Ethan Cohen Gallery is pleased to present Akito Nara’s first solo exhibition with the gallery, entitled Ikiru wo Egaku (Painting is Living/Living is Painting). The show highlights Nara’s body of work made between 2015 and 2020 where the artist weaves together kaleidoscopic images of abstracted portraits and self-portraits that illustrate a vivid chronicle of his life between New York and Japan. The result is fresh and highly personal, reading as a visual diary as the artist steps back and forth between localities, ideas, and emotive states

Akito Nara paints abstract works, evoking the likenesses of creatures, persons, and other forms inspired from personal anecdotes and introspection. Nara's numerous self-portraits exist as interpretations of different facets of his spiritual self. He paints himself to understand his daily existence, his reactions, and his place within his environment. Influenced by organic and cosmic symbolism, Nara uses eyes and colorful deconstructed forms as stylistic anchors and motifs in creating recognizable characters to represent the deepest parts of his subjects and this world.
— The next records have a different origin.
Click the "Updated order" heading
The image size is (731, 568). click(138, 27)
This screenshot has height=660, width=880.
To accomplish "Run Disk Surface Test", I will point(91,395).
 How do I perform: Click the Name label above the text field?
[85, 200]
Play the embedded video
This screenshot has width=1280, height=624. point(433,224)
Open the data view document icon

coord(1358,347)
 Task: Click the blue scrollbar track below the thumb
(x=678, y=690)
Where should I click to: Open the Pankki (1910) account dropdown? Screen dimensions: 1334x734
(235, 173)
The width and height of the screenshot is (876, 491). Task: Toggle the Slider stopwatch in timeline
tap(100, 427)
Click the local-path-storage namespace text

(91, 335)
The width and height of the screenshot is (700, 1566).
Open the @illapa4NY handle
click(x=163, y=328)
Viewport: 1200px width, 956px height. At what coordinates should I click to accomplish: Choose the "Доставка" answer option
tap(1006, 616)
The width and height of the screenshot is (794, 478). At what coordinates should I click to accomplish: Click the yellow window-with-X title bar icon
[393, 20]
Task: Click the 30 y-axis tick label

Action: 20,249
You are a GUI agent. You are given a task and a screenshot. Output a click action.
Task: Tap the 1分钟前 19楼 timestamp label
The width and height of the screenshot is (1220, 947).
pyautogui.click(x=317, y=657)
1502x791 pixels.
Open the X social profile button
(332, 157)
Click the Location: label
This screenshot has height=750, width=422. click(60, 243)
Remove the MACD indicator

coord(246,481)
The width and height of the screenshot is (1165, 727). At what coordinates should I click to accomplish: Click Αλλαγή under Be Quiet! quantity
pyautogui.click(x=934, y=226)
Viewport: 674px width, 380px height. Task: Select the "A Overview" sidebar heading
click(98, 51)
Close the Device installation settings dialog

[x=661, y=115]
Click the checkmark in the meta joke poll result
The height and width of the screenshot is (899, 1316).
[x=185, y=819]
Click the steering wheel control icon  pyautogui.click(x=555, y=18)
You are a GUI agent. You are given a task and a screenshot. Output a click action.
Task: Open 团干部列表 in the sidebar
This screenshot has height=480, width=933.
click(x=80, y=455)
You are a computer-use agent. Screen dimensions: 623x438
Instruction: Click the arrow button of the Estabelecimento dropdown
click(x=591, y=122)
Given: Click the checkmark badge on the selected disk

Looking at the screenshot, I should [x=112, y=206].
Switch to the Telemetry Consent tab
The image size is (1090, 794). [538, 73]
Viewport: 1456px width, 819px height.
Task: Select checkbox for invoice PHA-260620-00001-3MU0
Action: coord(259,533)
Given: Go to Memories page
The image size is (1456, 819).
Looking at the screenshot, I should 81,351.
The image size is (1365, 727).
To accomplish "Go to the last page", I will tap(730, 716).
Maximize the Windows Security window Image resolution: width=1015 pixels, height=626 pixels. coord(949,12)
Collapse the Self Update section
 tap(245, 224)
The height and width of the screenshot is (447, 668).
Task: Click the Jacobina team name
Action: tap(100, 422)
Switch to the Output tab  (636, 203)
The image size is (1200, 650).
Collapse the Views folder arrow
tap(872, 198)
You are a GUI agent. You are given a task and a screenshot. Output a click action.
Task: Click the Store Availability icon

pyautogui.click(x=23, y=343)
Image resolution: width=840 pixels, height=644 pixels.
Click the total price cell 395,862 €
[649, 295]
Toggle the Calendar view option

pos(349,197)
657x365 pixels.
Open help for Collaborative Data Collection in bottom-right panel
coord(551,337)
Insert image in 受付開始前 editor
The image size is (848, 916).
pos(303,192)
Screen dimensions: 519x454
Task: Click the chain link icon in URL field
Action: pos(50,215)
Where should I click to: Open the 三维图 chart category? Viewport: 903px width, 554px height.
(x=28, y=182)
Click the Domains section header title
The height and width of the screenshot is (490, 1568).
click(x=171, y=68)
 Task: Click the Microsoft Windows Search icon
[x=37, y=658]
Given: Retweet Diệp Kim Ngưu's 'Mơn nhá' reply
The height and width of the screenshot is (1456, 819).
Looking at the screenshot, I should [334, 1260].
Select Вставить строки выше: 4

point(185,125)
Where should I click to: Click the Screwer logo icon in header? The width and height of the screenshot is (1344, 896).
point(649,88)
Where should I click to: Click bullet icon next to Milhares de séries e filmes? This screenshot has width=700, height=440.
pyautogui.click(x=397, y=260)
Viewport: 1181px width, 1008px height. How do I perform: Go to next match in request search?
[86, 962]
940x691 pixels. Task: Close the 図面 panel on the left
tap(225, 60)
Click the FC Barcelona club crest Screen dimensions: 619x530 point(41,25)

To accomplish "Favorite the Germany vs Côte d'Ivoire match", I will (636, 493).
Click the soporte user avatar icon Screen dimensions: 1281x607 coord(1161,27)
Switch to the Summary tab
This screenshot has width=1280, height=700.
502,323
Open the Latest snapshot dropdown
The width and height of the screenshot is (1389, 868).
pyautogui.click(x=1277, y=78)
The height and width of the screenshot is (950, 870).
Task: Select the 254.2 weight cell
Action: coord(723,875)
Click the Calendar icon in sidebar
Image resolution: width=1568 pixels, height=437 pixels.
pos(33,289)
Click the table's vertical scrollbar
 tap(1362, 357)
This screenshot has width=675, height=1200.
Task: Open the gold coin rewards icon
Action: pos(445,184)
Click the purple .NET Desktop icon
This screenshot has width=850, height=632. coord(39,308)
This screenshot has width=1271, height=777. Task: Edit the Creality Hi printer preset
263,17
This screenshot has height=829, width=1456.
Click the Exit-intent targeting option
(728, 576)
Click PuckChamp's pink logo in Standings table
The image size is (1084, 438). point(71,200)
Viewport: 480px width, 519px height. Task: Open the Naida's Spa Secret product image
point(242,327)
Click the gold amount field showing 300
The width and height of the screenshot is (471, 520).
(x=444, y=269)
Akito Nara was born in Yokohama, Japan in 1988. Largely self-taught, he briefly attended the School of Visual Arts when he first arrived in New York City in 2013. Honing his skills in his studio in Brooklyn, Nara sourced inspiration from many greats, from Picasso and Dubuffet to Osamu Tekuza and Antoine de Saint-Exupéry. Nara’s art practice is varied and complex, with a touch of romanticism; Nara’s practice is difficult to tie into a single conceptual framework but rather speaks to the universal quest for self-discovery.